Perform one step of the time integration for a single state.

Arguments:

• u: The state vector, shape (C, ..., N,).

Returns:

• u_next: The state vector after one step, shape (C, ..., N,).

Tip

Use this call method together with exponax.rollout to efficiently produce temporal trajectories.

Info

For batched operation, use jax.vmap on this function.
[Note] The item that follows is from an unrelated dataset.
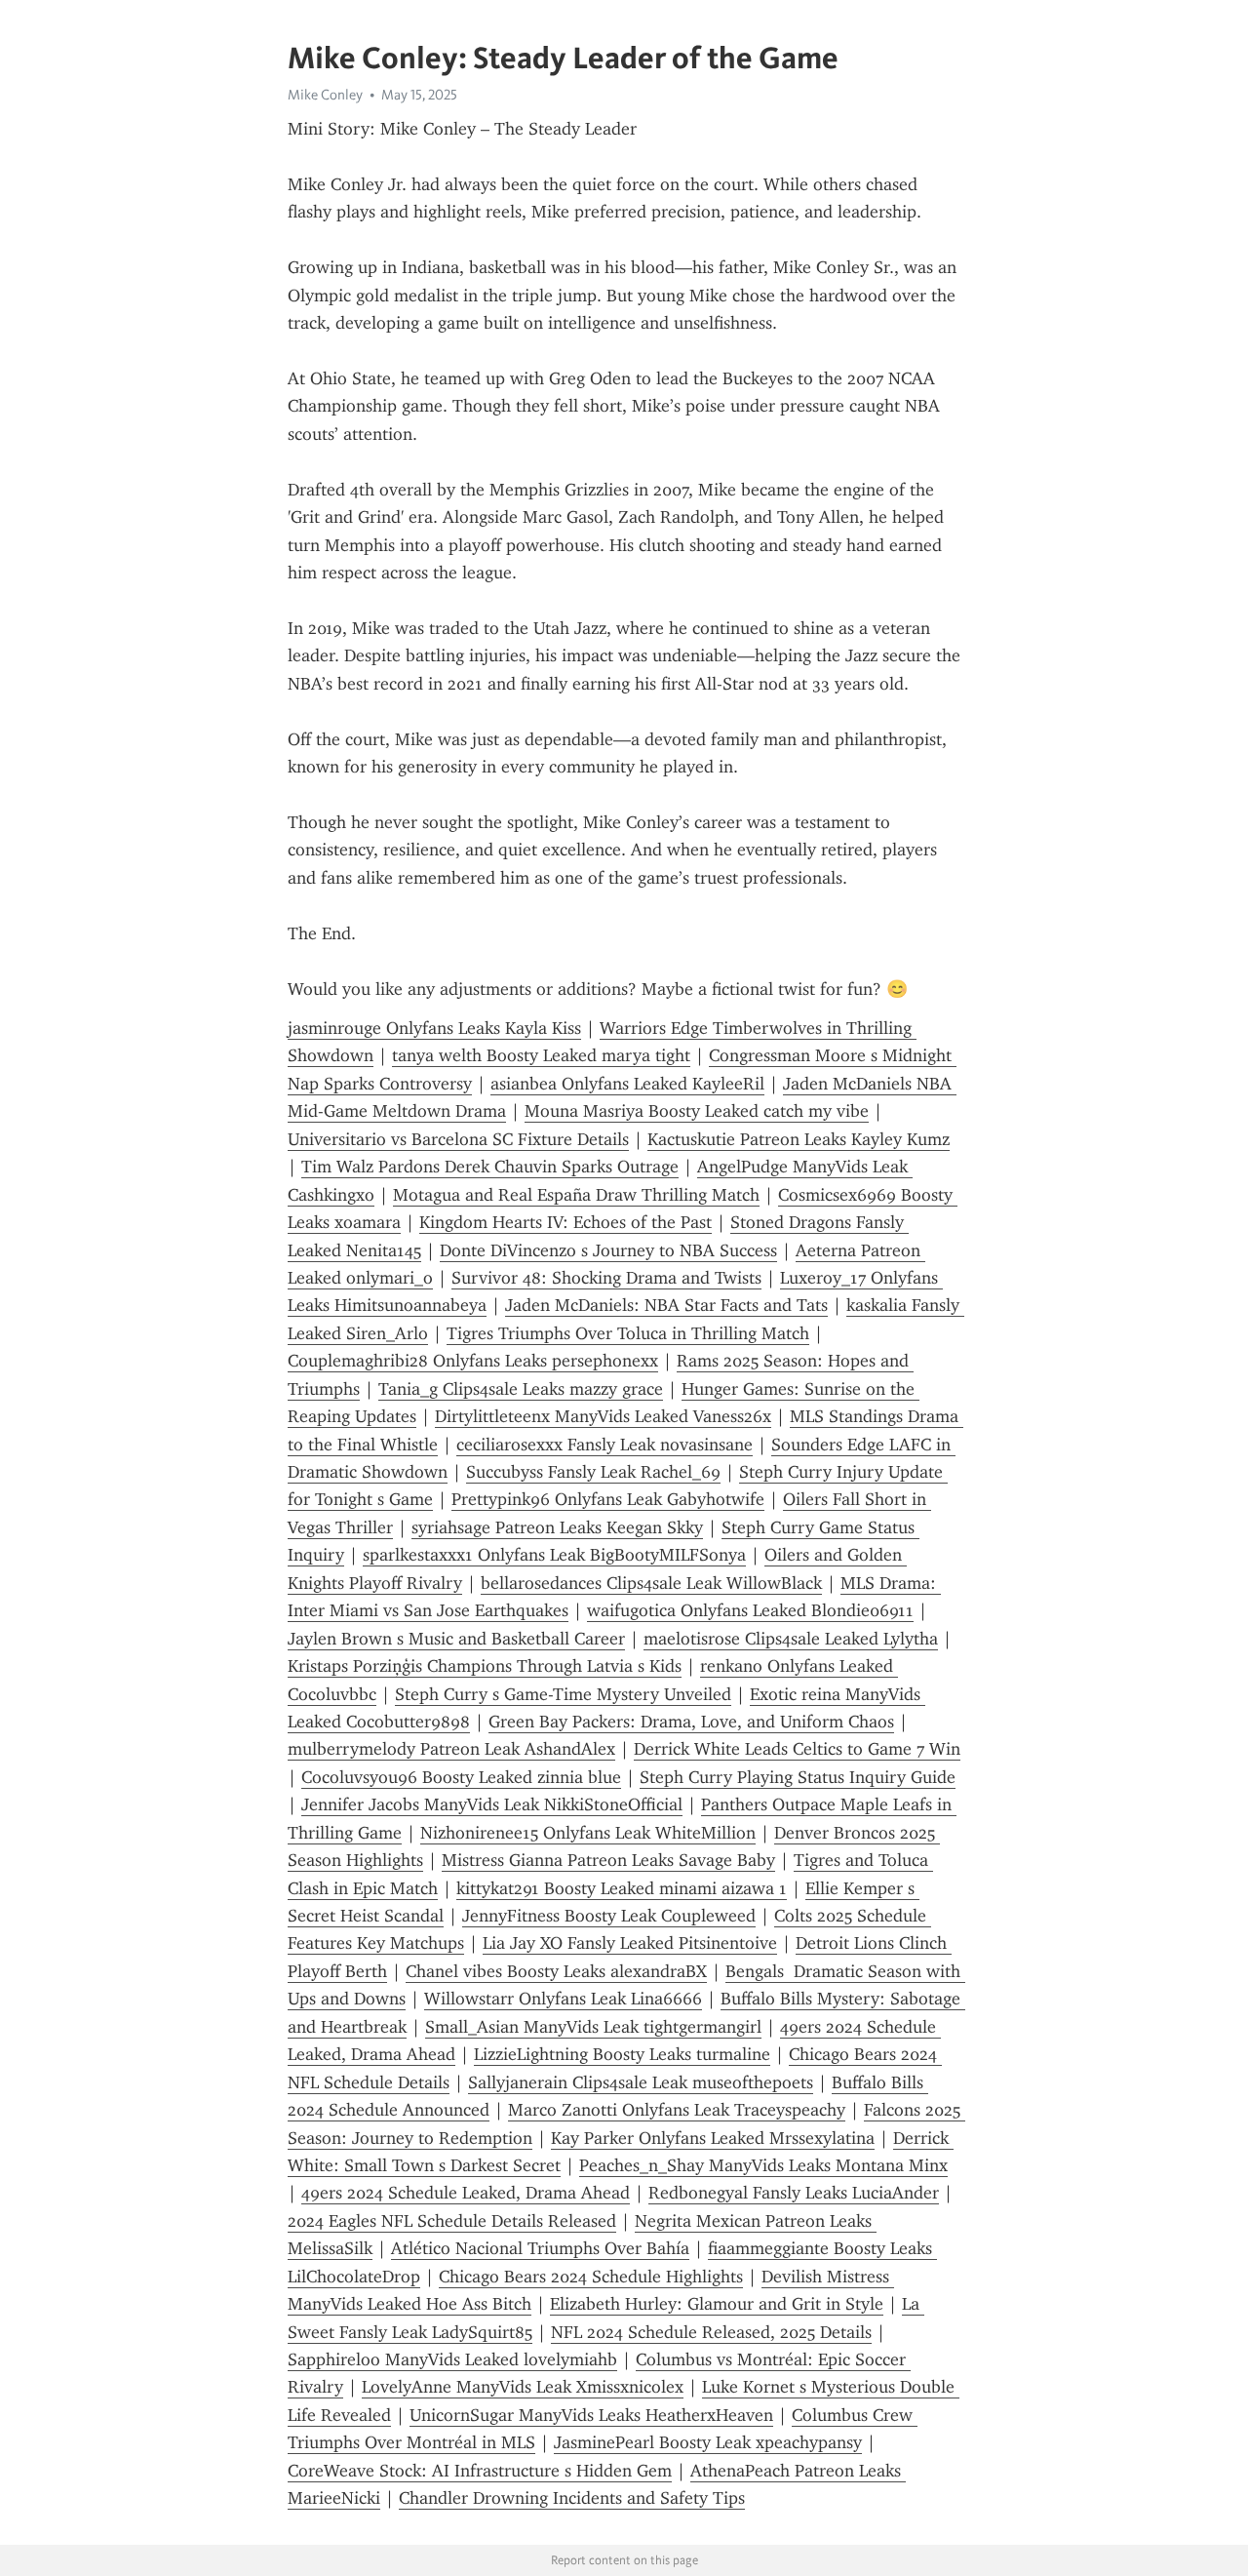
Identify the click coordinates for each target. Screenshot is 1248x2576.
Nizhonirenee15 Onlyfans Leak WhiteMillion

Source code in exponax/_base_stepper.py

def __call__(
    self,
    u: Float[Array, "C ... N"],
) -> Float[Array, "C ... N"]:
    """
    Perform one step of the time integration for a single state.

    **Arguments:**

    - `u`: The state vector, shape `(C, ..., N,)`.

    **Returns:**

    - `u_next`: The state vector after one step, shape `(C, ..., N,)`.

    !!! tip
        Use this call method together with `exponax.rollout` to efficiently
        produce temporal trajectories.

    !!! info
        For batched operation, use `jax.vmap` on this function.
    """
    expected_shape = (self.num_channels,) + spatial_shape(
        self.num_spatial_dims, self.num_points
    )
    if u.shape != expected_shape:
        raise ValueError(
            f"Expected shape {expected_shape}, got {u.shape}. For batched operation use `jax.vmap` on this function."
        )
    return self.step(u)